No edges are read from the file because the control flow does not reach my convert_metis function, starting from the community detection example app. In the main function of the example, graphchi_init(argc, argv) is called, which is supposed to read the --filetype=metis option I suppose. Then it calls set_argc and puts the key-value-pair into the configuration, and prints it, right? get_option_string_interactive is supposed to get the value, I guess. I cannot figure out where convert is actually called, the example only calls convert_if_notexists explicitly. Any idea on how to fix this?

akyrola commented 11 years ago

convert_if_notexists calls convert.... what's happening there?

clstaudt commented 11 years ago

For some reason, it did not enter the if (!sharderobj.preprocessed_file_exists()) block. Tried it with a new file and now reading a graph in METIS format seems to work.

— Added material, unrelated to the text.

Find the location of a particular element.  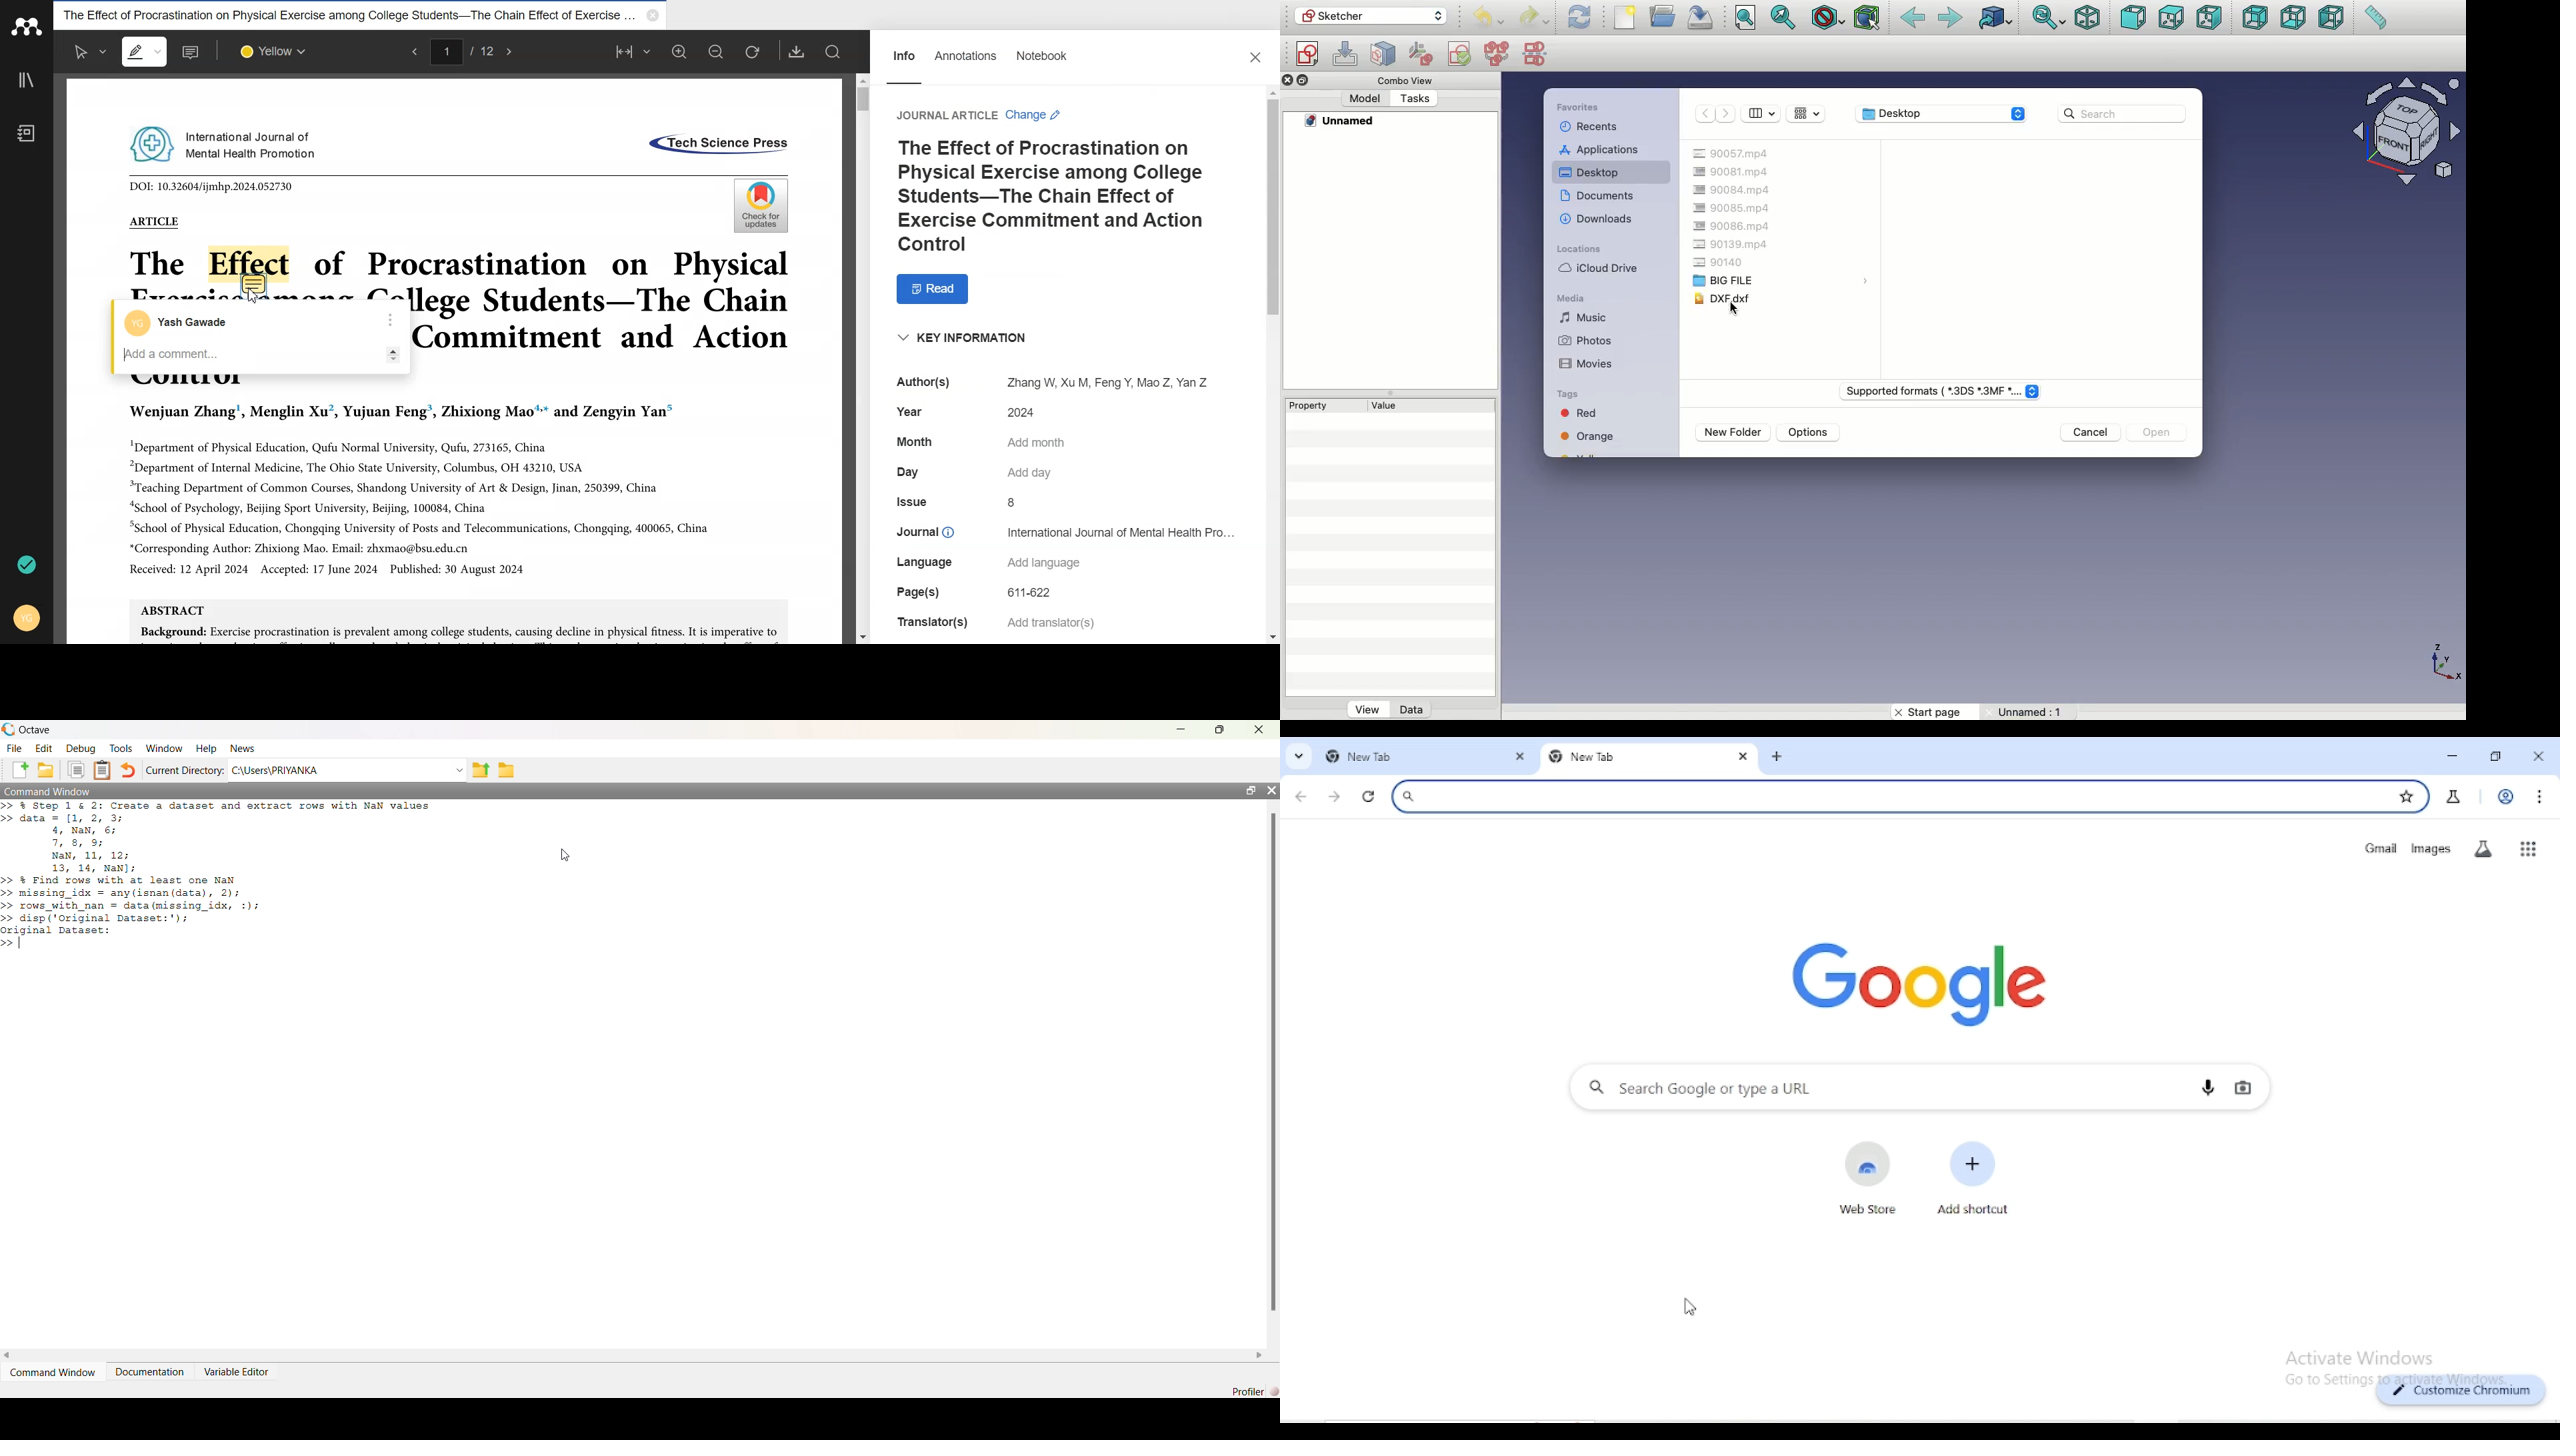

Edit sketch is located at coordinates (1346, 52).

Community detection on a large web graph 1 runs ins 269 seconds.

Are you interested in adding the parser code to graphchi?

Kind regards Chris

Am 03.08.2013 um 19:49 schrieb Aapo Kyrola notifications@github.com:

convert_if_notexists calls convert.... what's happening there?

— Reply to this email directly or view it on GitHub.

akyrola commented 11 years ago

Great! Just make a pull request and I will add it. Thanks!

Sent from my iPhone

On Aug 4, 2013, at 14:31, clstaudt notifications@github.com wrote:

For some reason, it did not enter the if (!sharderobj.preprocessed_file_exists()) block. Tried it with a new file and now reading a graph in METIS format seems to work. Community detection on a large web graph 1 runs ins 269 seconds.

Are you interested in adding the parser code to graphchi?

Kind regards Chris

Am 03.08.2013 um 19:49 schrieb Aapo Kyrola notifications@github.com:

convert_if_notexists calls convert.... what's happening there?

— Reply to this email directly or view it on GitHub.

— Reply to this email directly or view it on GitHub.